[Start of Provided records]

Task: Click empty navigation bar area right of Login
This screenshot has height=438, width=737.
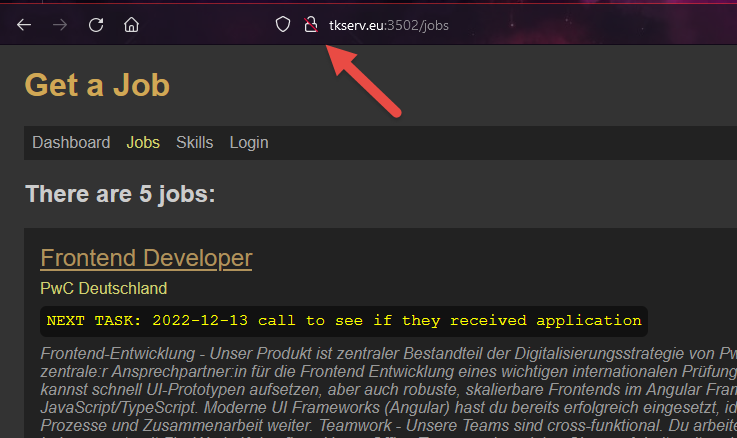Action: [x=500, y=143]
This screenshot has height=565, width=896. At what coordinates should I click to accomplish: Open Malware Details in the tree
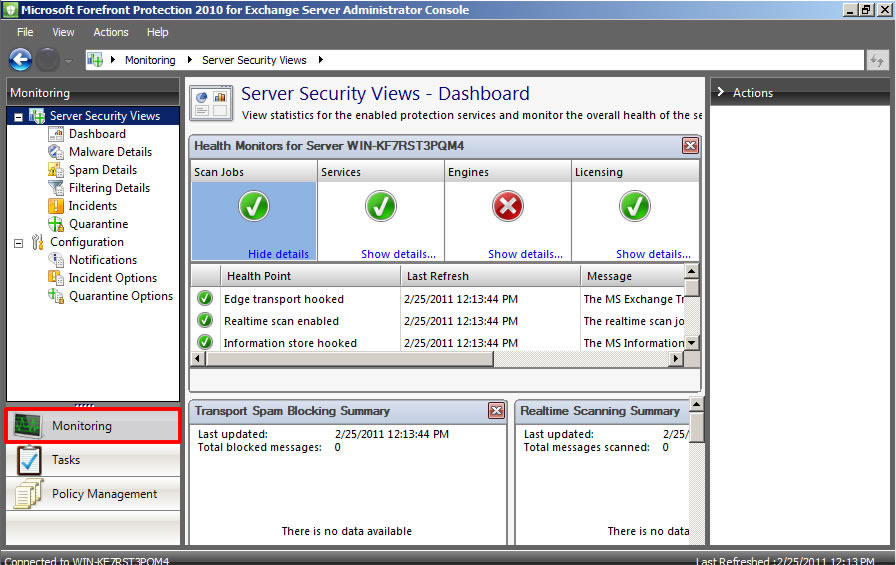(110, 152)
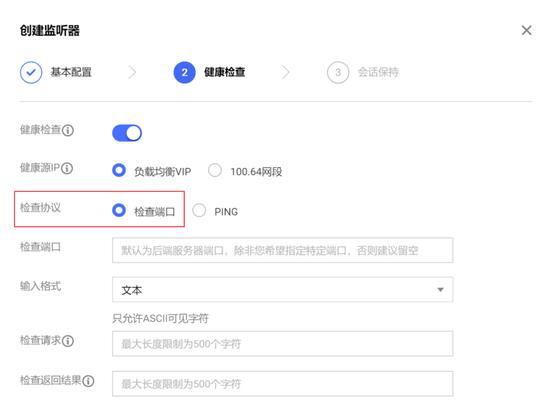Go to 会话保持 step tab
551x400 pixels.
tap(378, 72)
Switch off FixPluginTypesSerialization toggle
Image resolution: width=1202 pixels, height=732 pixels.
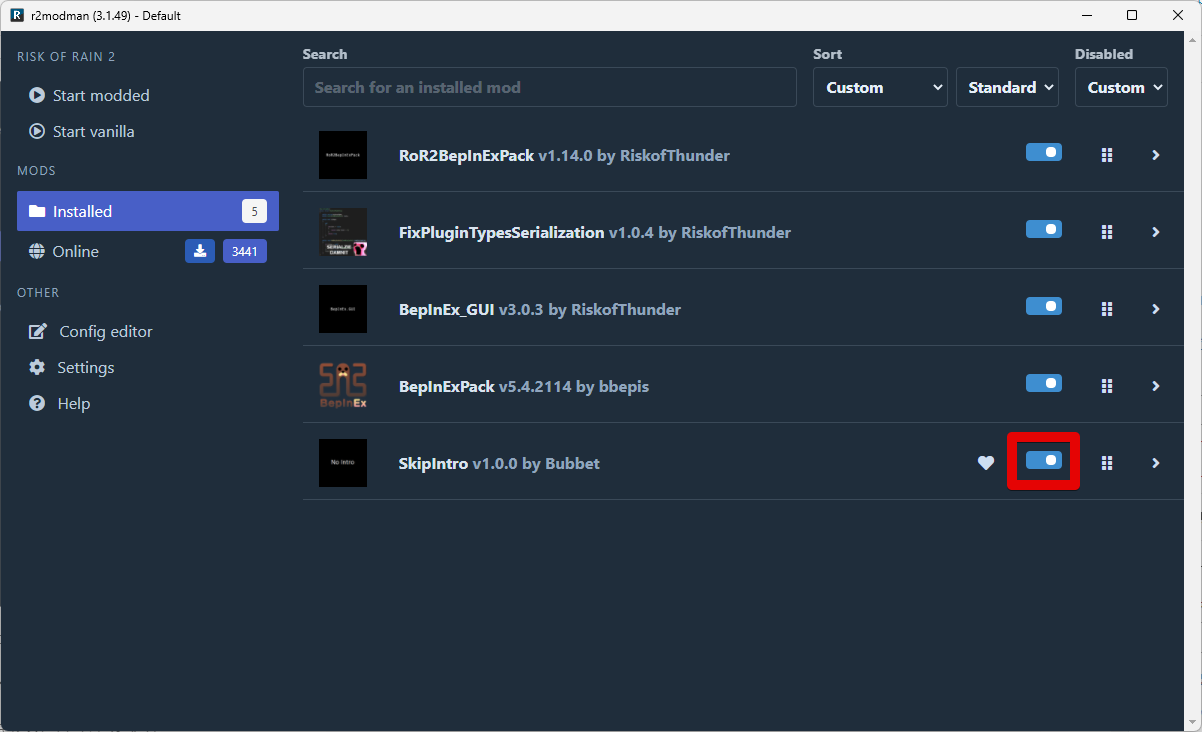[x=1043, y=230]
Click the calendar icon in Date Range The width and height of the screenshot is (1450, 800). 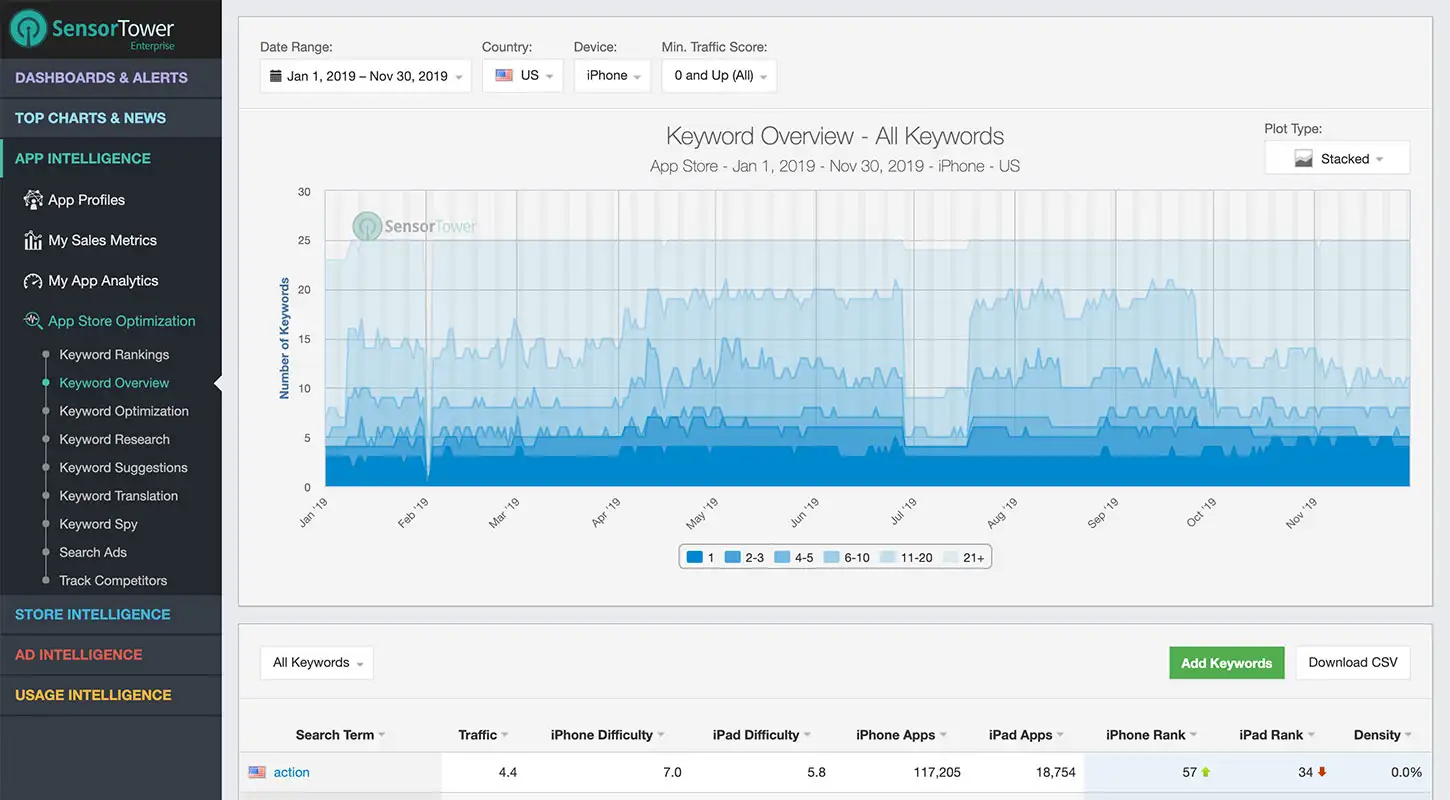pos(275,76)
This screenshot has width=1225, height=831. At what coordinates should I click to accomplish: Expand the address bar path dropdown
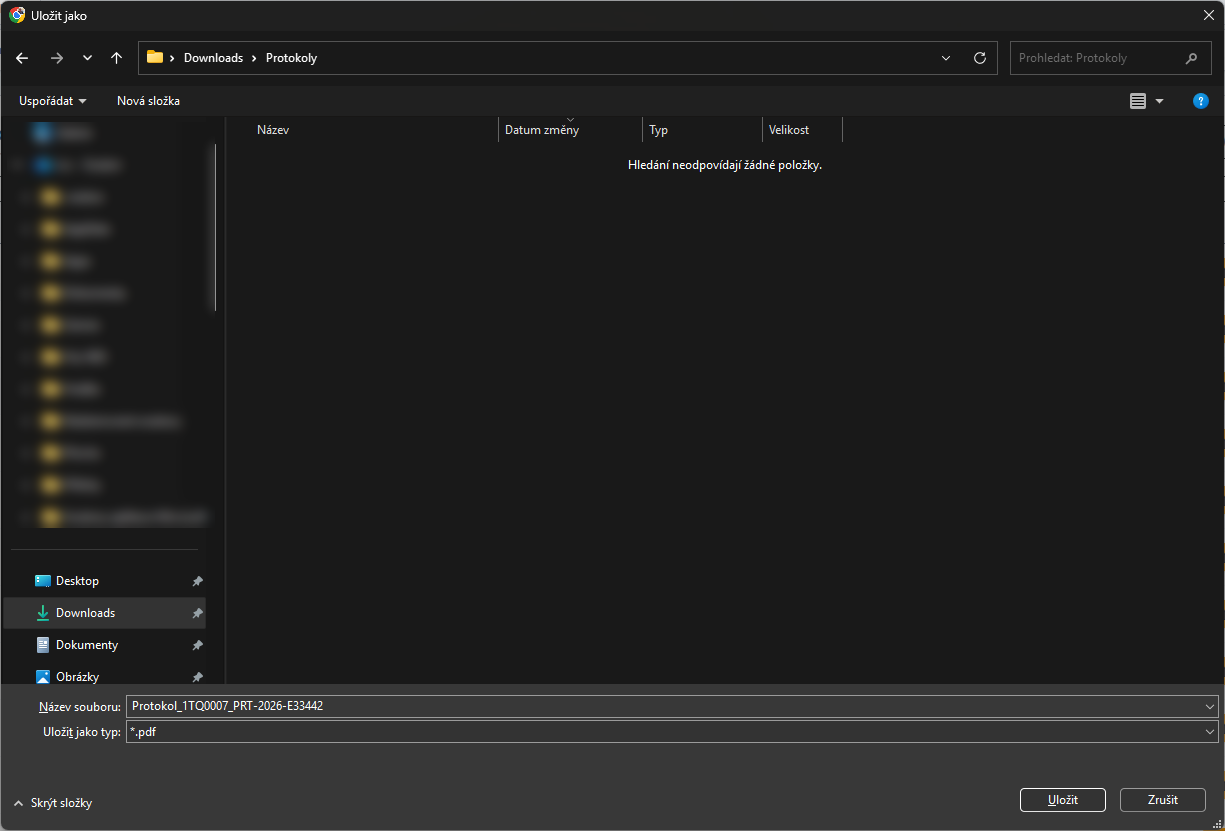946,58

[End of Provided records]

Given request |
Copy out the listing from the line containing "This screenshot has width=1225, height=831." through the end of the listing, both ends included, keeping every line's text and shifting each coordinate value in the answers by -111. Leave the pictures out.

Complete output |
This screenshot has width=1225, height=831. At what coordinates should I click to accomplish: Expand the address bar path dropdown
835,-53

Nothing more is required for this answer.